Materials and Methods: An online survey was sent to members of four orthodontic societies in the Arab region (Saudi, Jordanian, Egyptian and, Lebanese), the survey included five demographic data questions: (sex, age, nationality, years of experience and job description) and six epidemiological questions about bracket debonding techniques and instruments used.
Results: A total of 252 responses were received,39% of the participants did not report any enamel changes after the debonding procedure, while 61% found some enamel damage. The majority of bracket type used was metal (86%), and the bracket remover plier was the most commonly used plier to remove the brackets (74.6%), followed by a light wire cutter (9.5%). Rotary instruments were the method of choice for eliminating residual adhesive from enamel (90.1%); tungsten carbide burs were the most common (24.6%) specifically with low-speed hand piece (24.2%) while prophylaxis paste is the most used method for polishing. The respondents (61%) found enamel esthetic changes between treated and untreated teeth while 39% did not see any changes.
Conclusion: This study results showed the similarity between Arab orthodontists with their approach and used armamentarium of debonding and polishing. This study has also drawn a picture of the current debonding, finishing and polishing techniques used in the Arab region in comparison with the Italian study from which this study survey was adopted.

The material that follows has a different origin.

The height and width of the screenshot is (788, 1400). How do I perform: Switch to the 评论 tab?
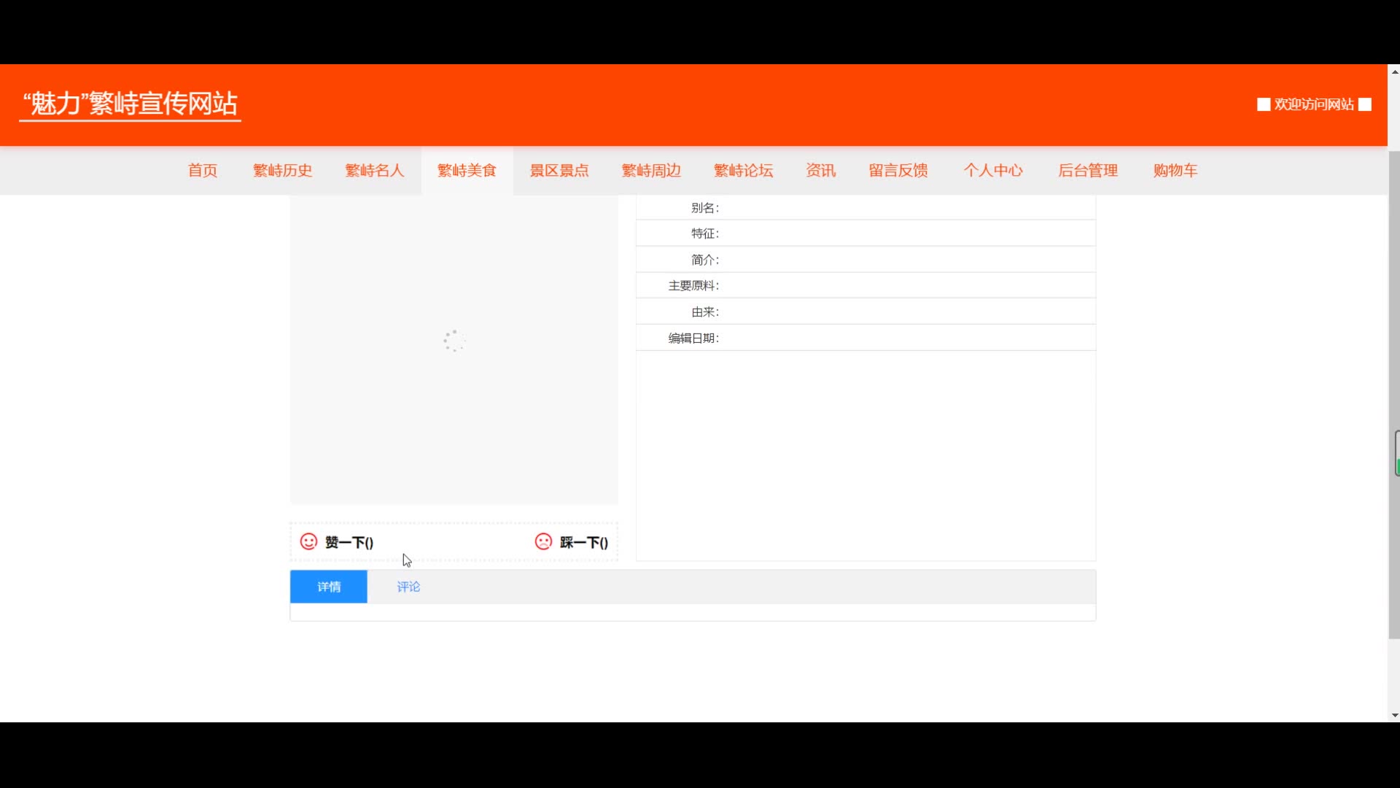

Debonding; Brackets; Orthodontics; Orthodontists; Arab; Finishing; Polishing
Orthodontics had witnessed many developments, including the application of new adhesives, new brackets materials, curing methods and more efficient primers.  Bonding of the orthodontic brackets to the tooth enamel had become an accepted clinical practice in 1970.  After that, the focus of the orthodontic research was directed towards the mechanical and physical properties of the adhesive materials including the adhesive strength and enamel surface during and after the orthodontic treatment, inaddition to evaluating the effect of variables to prevent any possible side effects in clinical situations.  The goal of the debonding procedure towards the end of fixed orthodontic treatment is to remove the brackets and the bonding material restoring the enamel to its original condition.  That is usually carried out by two steps: the first is brackets debonding, which could be done by multiple techniques including mechanical methods, chemical solvents, ultrasonic scalers and lasers. [5-7] The next step is removing the adhesive resin which could be done by various methods including hand instruments, i.e., scalers and pliers, and rotary instruments, i.e., sandpaper discs, diamond burs, stainless steel burs, rubbers, tungsten carbide burs at high and low speed, fiber-reinforced composite burs, kinetic removal of adhesive remnants by intraoral sandblasting with aluminum oxide and ultrasonic clean-up. [8,9]

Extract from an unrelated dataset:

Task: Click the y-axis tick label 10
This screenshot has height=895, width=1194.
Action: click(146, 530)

During debonding, many clinicians faced difficulty distinguishing between the enamel and the residual resin due to similarities in the color especially when the tooth surface is wet, and their method of choice is mechanical devices. [10,11] The implementation of the debonding procedure should be effective and careful, as there is a high risk that enamel damage might occur if the procedure is done improbably due to the micromechanical bond between the adhesive material and the enamel. [12-14] These damages include loss of enamel structure, cracks and enamel surface damage, which can occur during brackets removal and adhesive clean up.  Similarly, the remaining adhesive material following the debonding procedure results in a rough enamel surface hence, causing plaque biofilm accumulation facilitating the development of white spot lesions and periodontal problems. [16,17]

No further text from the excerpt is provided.